Accidente o enfermedad del menor que trabaja en tareas prohibidas: El art. 195 de la LCT prescribe que a los efectos de las responsabilidad e indemnizaciones previstas en la legislación laboral, en caso de accidente de trabajo o de enfermedad de un menor, si se comprueba ser su causa alguna de las tareas prohibidas a su respecto o realizada en condiciones que signifiquen infracción a sus requisitos, se considerará por ese solo hecho al accidente o a la enfermedadcomo resultante de culpa del empleador, sin admitirse prueba en contrario.
Algunas presunciones relativas son:
La presunción del contrato de trabajo: el art. 23 de la LCT establece que se presume el contrato de trabajo por el hecho de la prestación de los servicios, salvo que por las circunstancias, las relaciones o causas que lo motiven se demostrase lo contrario.
Autorización de los padres para el trabajo de lo menores de 16 años: el art. 32, 3er párrafo de la LCT, prescribe que los mayores de 16 años y menores de 18 años que ejercieren cualquier tipo de actividad en relación de dependencia, se presumen suficientemente autorizados por sus padres o representantes legales para todos los actos concernientes al contrato de trabajo.

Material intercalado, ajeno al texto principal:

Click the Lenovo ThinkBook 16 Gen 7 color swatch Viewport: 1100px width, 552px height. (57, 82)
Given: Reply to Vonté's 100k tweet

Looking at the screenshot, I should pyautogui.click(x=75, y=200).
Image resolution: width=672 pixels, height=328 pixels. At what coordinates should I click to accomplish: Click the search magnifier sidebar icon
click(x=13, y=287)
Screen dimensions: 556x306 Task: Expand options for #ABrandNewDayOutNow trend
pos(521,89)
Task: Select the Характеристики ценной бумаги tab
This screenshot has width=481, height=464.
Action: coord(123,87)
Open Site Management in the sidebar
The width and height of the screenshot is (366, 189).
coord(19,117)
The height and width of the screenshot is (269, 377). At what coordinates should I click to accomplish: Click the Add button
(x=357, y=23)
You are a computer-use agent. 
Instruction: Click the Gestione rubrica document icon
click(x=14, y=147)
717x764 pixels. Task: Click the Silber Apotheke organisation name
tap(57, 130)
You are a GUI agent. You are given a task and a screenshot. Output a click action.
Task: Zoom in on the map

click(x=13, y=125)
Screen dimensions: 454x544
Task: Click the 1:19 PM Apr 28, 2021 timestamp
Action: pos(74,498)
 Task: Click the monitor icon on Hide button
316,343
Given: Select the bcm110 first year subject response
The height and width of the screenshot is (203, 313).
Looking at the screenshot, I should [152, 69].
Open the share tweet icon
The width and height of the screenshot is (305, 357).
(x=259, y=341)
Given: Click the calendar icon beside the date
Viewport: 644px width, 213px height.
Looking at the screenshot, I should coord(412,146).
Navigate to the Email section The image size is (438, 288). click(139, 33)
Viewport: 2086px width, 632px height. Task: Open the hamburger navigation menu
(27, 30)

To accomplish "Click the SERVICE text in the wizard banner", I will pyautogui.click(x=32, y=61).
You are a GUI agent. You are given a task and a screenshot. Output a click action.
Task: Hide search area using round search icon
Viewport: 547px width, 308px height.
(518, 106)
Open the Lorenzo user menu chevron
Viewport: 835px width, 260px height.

Libros laborales no exhibidos: La falta de exhibición a requerimiento judicial o administrativo del libro, planilla u otros elementos de contralor previstos en la legislación laboral crea una presunción a favor del trabajador sobre las circunstancias que debían constar en tales asientos.
El silencio del empleador rente a las intimaciones del trabajador: El art. 57 de la LCT crea para el empleador la carga de explicarse respecto de toda intimación cursada por el trabajador de modo fehaciente, relativa al cumplimiento o incumplimiento de las obligaciones derivadas del contrato de trabajo, sea al tiempo de su formalización, ejecución, suspensión, reanudación, extinción o cualquier otra circunstancia que haga que se modifiquen o extingan derechos derivados del contrato de trabajo. Para que tenga efecto dicha presunción, el silencio deberá subsistir durante un plazo razonable, el que nunca podrá ser inferior a dos días hábiles.
Presunción de que le contrato se considera celebrado por tiempo indeterminado: Todo contrato se considera celebrado por tiempo indeterminado, salvo que su término se haya fijado en forma expresa y por escrito, y que la modalidad de las tareas o de la actividad, razonablemente apreciadas, así lo justifiquen.
Presunción de onerosidad del trabajo: el art. 115 de la LCT establece que el trabajo no se presume gratuito y debe reputarse que todos los pagos que realiza el empleador tienen su causa en el contrato de trabajo. Se acepta que puedan existir entre las partes otras relaciones, contractuales o personales, que justifiquen la gratuidad de los servicios prestados, pero en estos supuestos la prueba en contra de la presunción legal debe ser rigurosa.